Ok. Simple yet proves the point if anyone is interested. Pick your own
table and/or query etc... this is just proof of concept. Most of the
code is for formatting the output.
set serveroutput on size 100000
execute sample_rand(&log_flt_id,&percent)
************************************************************************
****
create or replace procedure sample_rand
(in_logical_flight_id IN NUMBER,
in_percent IN NUMBER) AS
--
************************************************************************
****-- * Script: SAMPLE_RAND.SQL
-- * Author: Joel Patterson
-- * Usage: SAMPLE_RAND(<logical_flight_id>, <percent>)
-- * Function: selects in_percent rows from total number of rows
--
************************************************************************
****
c_dep_date varchar2(24);
c_sch_arr varchar2(24);
c_sch_dep varchar2(24);
n_rows number;
n_row rowid;
cursor c_sample is
select rowid
from (
select rowid, count(*) over() total
from logical_flights
where logical_flight_id = in_Logical_flight_id
order by dbms_random.random()
)
where rownum <= n_rows;
cursor c_rows is
select * from logical_flights
where rowid = n_row;
-- cursor c_sample is
-- select *
-- from logical_flights
-- where logical_flight_id = In_logical_flight_id
-- and dbms_utility.get_hash_value(dump(rowid),0,n_rows) <=
in_percent
-- order by departure_date;
begin
--> RETRIEVE TOTAL NUMBER OF ROWS (will always return som
select ceil(count(*) * in_percent/100) into n_rows
from logical_flights
where logical_flight_id = in_Logical_flight_id;
dbms_output.put(rpad('DEPARTURE_DATE',21,' '));
dbms_output.put(rpad(lpad('DO_AVS',6,' '),7,' '));
dbms_output.put(rpad('FCC',4,' '));
dbms_output.put(rpad('FLT_STAT',9,' '));
dbms_output.put(rpad(lpad('LFID',6,' '),7,' '));
dbms_output.put(rpad('SCH_ARRIVAL',21,' '));
dbms_output.put(rpad('SCH_DEPARTURE',21,' '));
dbms_output.put(rpad('STA_STATUS',11,' '));
dbms_output.put_line(' comment');
dbms_output.put(rpad('-',20,'-')||' ');
dbms_output.put(rpad('-',6,'-')||' ');
dbms_output.put(rpad('-',3,'-')||' ');
dbms_output.put(rpad('-',8,'-')||' ');
dbms_output.put(rpad('-',6,'-')||' ');
dbms_output.put(rpad('-',20,'-')||' ');
dbms_output.put(rpad('-',20,'-')||' ');
dbms_output.put(rpad('-',10,'-')||' ');
dbms_output.put_line(rpad('-',19,'-'));
FOR cs in c_sample LOOP
n_row := cs.rowid;
FOR cr in c_rows LOOP
c_dep_date := to_char(cr.departure_date, 'yyyy-mon-dd
hh24:mi:ss');
c_sch_arr := to_char(cr.sch_arrival, 'yyyy-mon-dd hh24:mi:ss');
c_sch_dep := to_char(cr.sch_departure, 'yyyy-mon-dd hh24:mi:ss');
dbms_output.put(rpad(c_dep_date,21,' '));
dbms_output.put(rpad(lpad(to_char(cr.do_avs),6,' '),7,' '));
dbms_output.put(rpad(nvl(cr.flight_cancel_code,' '),4,' '));
dbms_output.put(rpad(cr.flight_status,9,' '));
dbms_output.put(rpad(lpad(to_char(cr.logical_flight_id),6,' '),7,'
'));
dbms_output.put(rpad(c_sch_arr,21,' '));
dbms_output.put(rpad(c_sch_dep,21,' '));
dbms_output.put_line(rpad(cr.station_status,11,' '));
END LOOP;
END LOOP;
dbms_output.put_line(chr(10));
dbms_output.put_line(n_rows||' Rows');
end; -- sample_rand.sql
/
show errors
-----Original Message-----
From: Anthony Molinaro
[mailto:oracledba-ezmlmshield-x25314062.[Email address protected]
Sent: Friday, July 29, 2005 10:30 AM
To: LazyDBA Discussion
Subject: RE: GET HASH VALUE
Joel,
SAMPLE it "tricky".

• **DATA SHOWN**:
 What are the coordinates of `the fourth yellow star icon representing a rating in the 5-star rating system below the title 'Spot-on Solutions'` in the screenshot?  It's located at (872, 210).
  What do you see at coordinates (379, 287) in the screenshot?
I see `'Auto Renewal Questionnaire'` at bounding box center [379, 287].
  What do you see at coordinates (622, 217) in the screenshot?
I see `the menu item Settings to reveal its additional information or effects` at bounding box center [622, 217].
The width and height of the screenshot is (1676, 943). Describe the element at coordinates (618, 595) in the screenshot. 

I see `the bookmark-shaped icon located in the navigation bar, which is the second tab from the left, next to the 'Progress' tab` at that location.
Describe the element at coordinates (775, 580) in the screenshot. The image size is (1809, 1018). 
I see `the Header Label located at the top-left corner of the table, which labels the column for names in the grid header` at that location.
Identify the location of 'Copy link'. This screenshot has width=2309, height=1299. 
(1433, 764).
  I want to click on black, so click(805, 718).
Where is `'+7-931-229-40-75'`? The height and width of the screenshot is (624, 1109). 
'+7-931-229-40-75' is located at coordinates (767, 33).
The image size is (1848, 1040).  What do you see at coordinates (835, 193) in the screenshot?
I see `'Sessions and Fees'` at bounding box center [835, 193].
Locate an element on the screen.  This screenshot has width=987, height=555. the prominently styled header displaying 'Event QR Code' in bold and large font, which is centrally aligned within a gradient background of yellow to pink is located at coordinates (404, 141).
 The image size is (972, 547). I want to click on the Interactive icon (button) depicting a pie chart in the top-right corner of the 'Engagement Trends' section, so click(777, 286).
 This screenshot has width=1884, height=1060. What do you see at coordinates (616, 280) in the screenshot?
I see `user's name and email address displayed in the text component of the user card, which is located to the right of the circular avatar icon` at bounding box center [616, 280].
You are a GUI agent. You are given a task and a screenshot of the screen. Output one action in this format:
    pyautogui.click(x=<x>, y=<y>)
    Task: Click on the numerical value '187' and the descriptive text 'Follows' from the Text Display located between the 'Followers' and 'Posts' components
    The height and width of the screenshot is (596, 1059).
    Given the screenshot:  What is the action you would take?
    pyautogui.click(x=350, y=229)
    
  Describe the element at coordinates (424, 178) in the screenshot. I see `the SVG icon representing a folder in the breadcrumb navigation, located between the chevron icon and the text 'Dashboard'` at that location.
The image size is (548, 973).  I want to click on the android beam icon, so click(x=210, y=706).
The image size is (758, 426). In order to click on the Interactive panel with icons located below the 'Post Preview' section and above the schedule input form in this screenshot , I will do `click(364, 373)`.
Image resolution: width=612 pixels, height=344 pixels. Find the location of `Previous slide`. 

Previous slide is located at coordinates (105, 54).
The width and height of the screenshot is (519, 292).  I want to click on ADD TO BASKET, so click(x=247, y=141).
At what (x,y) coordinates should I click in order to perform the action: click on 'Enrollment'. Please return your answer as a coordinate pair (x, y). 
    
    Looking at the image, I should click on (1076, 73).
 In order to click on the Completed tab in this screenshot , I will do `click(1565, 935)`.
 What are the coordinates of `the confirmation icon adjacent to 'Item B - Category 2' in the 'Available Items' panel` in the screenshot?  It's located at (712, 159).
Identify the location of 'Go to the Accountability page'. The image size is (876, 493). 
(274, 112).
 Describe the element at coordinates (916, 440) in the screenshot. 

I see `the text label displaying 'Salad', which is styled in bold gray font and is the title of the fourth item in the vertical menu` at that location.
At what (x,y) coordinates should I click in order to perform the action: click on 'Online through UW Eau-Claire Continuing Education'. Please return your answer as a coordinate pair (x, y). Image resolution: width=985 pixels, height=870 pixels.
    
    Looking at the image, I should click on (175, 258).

• **PROBLEMS AND TASKS**:
1. In the Oracle sampling procedure, which function does the c_sample cursor use to put the rows in random order?
2. Turn the records into a JSON list of strings, one string per line and no blank lines. Begin at the line that contains "Describe the element at coordinates (775, 580)" and stop after the line that contains "Header Label located".

• **ANSWER LIST**:
1. It orders them by dbms_random.random().

2.
[
  "Describe the element at coordinates (775, 580) in the screenshot. The image size is (1809, 1018). ",
  "I see `the Header Label located at the top-left corner of the table, which labels the column for names in the grid header` at that location."
]